Elizabeth Heath joins Baruch as Assistant Professor in history. She earned her B.A. from New College of Florida and her Ph.D. in the College of Chicago where she also held a postdoctoral fellowship within the Society of Guys. An historian of contemporary France and also the French Empire, her research concentrates on colonialism, globalization, and everyday existence in France and also the French empire.
Her first book, Wine, Sugar, and the building of Modern France: Financial Crisis and also the Racialization of French Citizenship, 1870-1910, was printed by Cambridge College Press in October 2014 and received the Alf Andrew Heggoy Prize to find the best book around the French colonial experience from 1815 to the current through the French Colonial Historic Society in May 2015. The work examines how two various and unequal types of racialized citizenship emerged in the Third Republic’s efforts to handle the neighborhood results of global financial crisis in the turn from the last century. It traces the transformation of French republican citizenship via a comparative social good reputation for two teams of citizens residing in different parts of in france they Empire: the rural, wine-growing occupants from the southern metropolitan department from the Aude and also the colonial, sugar-producing population from the Caribbean colony of Guadeloupe. Wine, Sugar, and the building of Modern France ultimately argues these two divergent types of citizenship were essentially connected, both reflecting the methods the Third Republic used empire to balance the competing logics of republicanism and capitalism, and as a result came into existence reconstituted like a racial condition.
Her current project, Everyday Colonialism: Goods of Empire and also the Crafting of French Capitalism, 1750-1950, examines the broad good reputation for in france they Empire with the “life tales” of key colonial goods like sugar, vanilla, chocolate, wine, and bananas, which ran into France in the seventeenth century onwards. The work can have how colonial goods and colonial commerce formed the way in which metropolitan women and men understood what it really intended to be French and modern.
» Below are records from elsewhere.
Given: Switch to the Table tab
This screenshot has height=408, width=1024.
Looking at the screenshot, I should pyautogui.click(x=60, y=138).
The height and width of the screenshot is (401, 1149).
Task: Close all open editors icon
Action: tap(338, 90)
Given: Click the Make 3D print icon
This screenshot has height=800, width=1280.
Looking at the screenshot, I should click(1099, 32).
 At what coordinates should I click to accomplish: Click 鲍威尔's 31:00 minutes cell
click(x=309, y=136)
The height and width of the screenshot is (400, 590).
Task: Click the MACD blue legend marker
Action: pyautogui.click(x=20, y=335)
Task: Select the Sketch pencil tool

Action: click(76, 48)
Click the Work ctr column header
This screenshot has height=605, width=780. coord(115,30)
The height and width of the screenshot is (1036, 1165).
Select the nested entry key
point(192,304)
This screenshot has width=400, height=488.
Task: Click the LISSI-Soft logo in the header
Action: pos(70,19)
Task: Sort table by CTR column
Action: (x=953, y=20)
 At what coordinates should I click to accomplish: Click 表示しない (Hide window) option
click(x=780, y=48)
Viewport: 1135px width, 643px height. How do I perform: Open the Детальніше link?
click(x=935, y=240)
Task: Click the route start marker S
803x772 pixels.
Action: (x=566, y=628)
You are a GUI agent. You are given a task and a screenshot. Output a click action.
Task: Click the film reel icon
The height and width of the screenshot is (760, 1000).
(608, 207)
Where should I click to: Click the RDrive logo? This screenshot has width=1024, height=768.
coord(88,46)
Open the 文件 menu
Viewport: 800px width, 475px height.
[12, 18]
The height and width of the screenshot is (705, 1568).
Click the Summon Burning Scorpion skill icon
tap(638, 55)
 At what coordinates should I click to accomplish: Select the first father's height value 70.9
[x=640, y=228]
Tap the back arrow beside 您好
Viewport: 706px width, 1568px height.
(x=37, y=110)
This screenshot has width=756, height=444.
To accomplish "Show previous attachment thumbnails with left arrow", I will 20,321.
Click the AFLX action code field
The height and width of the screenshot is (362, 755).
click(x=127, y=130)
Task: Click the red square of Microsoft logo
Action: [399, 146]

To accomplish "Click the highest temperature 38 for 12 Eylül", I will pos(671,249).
Utilization of colonial goods restructured French daily existence, redefined family and sophistication relations, reshaped conceptions of gender and race, and generated new economic activities and cultural expressions. Seeing these consumption habits essential towards the formation of contemporary French identity and economic existence, this project will offer you novel solutions to 2 recurring questions within the historiography from the French Empire: That which was the economical need for empire within the emergence of contemporary France? How much did in france they embrace the empire in their conception of French identity and culture?
She teaches a number of classes on modern Europe, modern France and also the French Empire, and historic methods, including classes around the Haitian Revolution, Nineteenth Century Europe, On the job History, and also the good reputation for everyday existence.
Recent Publications
Wine, Sugar, and the building of Modern France: Financial Crisis and also the Racialization of French Citizenship, 1870-1910. (Cambridge: Cambridge College Press, 2014).
“Citizens from the Empire? Indentured Labor, Global Capitalism, and also the Limits of French Republicanism in Colonial Guadeloupe.” Building the Atlantic Empires: Slavery, the Condition, and also the Rise of worldwide Capitalism, 1500-1945, eds., John Donoghue and Evelyn Jennings (Leiden: Brill Publishers, 2015).
“Albums of Empires Past: Photography, Collective Memory, and also the British Raj.” Journal of Decorative and Propaganda Arts, 27/2015: 74-103.
“Apprendre l’Empire componen le jeu. Enfants et familles françaises, début vingtième siècle,” (trans. Sylvie Kandé). CLIO. Femmes, Genre, Histoire. Objets et fabrication du genre. 40/2014: 69-87. Released in British as “Child’s Play? Colonial Goods, Ephemera, and the making of the higher French Family.” CLIO. Femmes, Genre, Histoire. Making Gender with Objects. 40/2014: 69-87.
“Creating Rural Citizens in Guadeloupe in early Third Republic,” Slavery & Abolition, 32, 2 (June 2011): 289-307.